A Javascript port of my Score4 AI engine

Update, September 2015: Complete re-write in TypeScript/React.

Four years after I wrote this post, I found the time to port it to TypeScript/React, with configurable depth search and an arguably better looking interface.

For the TL;DR crowd: A couple of weeks ago I implemented the AI Minimax algorithm, in order to play a game called Score4/ConnectFour. Below you will find my Javascript port of that code: just click with the mouse on any column you wish, thus dropping green chips in the board. The goal is to form a line of four green ones - the computer will be trying to form a line of 4 red ones.
 
Your browser does not support the canvas element... Use Firefox or GoogleChrome or Opera.

to restart the game...

Minimax in Javascript - run browser, run!

A couple of weeks ago I implemented the AI Minimax algorithm, and then used it to play the Score4/ConnectFour game.

I wrote the code in both functional (OCaml/F#) and imperative (C#/C++) styles, and got different speed results from each one of them. Naturally, C/C++ was the fastest one by far: more than 5 times faster that the next best performer (OCaml). People from Reddit and Hacker News joined in, with implementations in Python, Java, Go, Haskell and D(!). I placed all the code on Github, so it is easy to compare the various implementations and see how the code works.

And today, the thought occured to me: what about Javascript, the language of the Web?

At first I was reluctant; at the depth I made the comparison (AI looking 7 moves ahead), compiled languages needed 4-5 seconds to make a move... wouldn't Javascript take a lot longer, thus making the whole effort futile?

Turns out I was wrong: The Javascript engines in modern browsers are *amazing*, to say the least. The JIT-compilation makes Javascript code run almost at the same speed as compiled languages!

It took me 2 hours to do the porting (most of which was spent reading the canvas APIs). I kept the default depth checking at level 7, and then, using my trusty Phenom II/3GHz at work, I tested it with the 5 most popular browsers. The Minimax engine (which you can test yourself above, just click on the middle column) - reports how much time it takes to make a move. This is what I got:

Google Chrome 12.0.742.1222.147 seconds
Internet Explorer 9.0.8112.16421  4.007 seconds
Safari 5.1 (7534.50)4.754 seconds
Opera 11.50 (build 1074)5.016 seconds
Firefox 5.0.17.328 seconds

Time it takes to make a move at depth level 7 from various browsers
 
To me... that was unexpected. OK, everybody knows that Chrome is REALLY fast - but I was under the impression that Firefox is very fast, too... I also knew that IE has improved a lot, but I didn't realize by how much!

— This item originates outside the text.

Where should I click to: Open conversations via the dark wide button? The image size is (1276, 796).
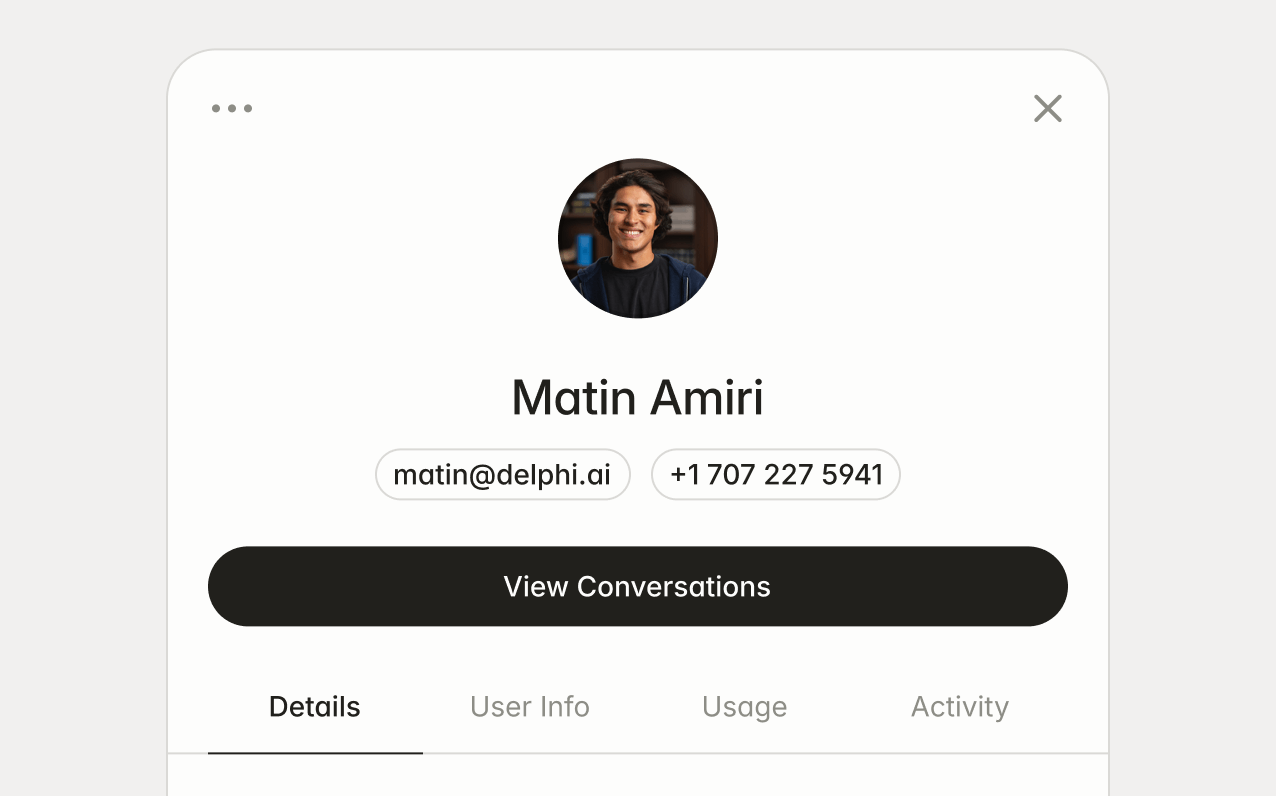[x=638, y=586]
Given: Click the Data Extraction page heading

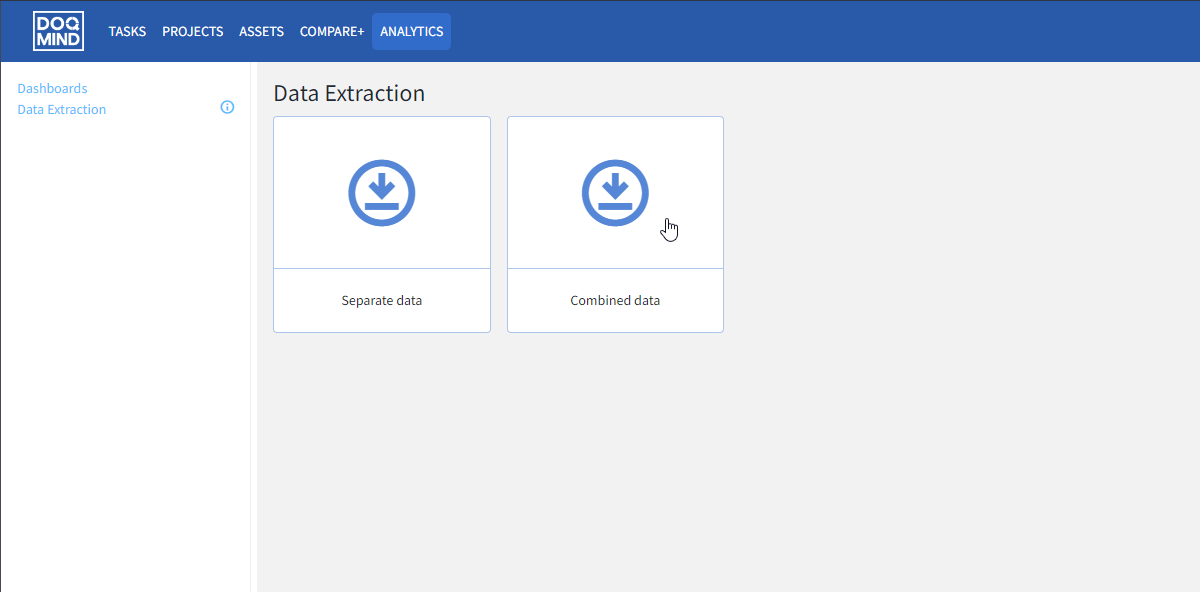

Apparently, my code is a tough cookie :‑) You can use "View/Source" to check it out - it is basically a line-by-line translation of the C/C++ version, since (a) that was the fastest one, and (b) if you use imperative constructs, Javascript can "mirror" C quite well.

Perhaps it's the recursive calls of minimax that Firefox doesn't like - I don't know. But feel free to join the fight, and find ways to make the code run faster - the Javascript implementation (i.e this page!) is now part of my GitHub repos :‑)

Enjoy!

Update, August 3: Apparently, the new engine coming up in Firefox will run just as fast as Chrome.

Update, August 7: Since Firefox is not yet up to speed, and browsers/CPUs in mobile phones are even slower, I added auto-detection of mobile browsers, and set the depth level to (a) 5 for mobiles, and (b) to 6 for normal, desktop machines.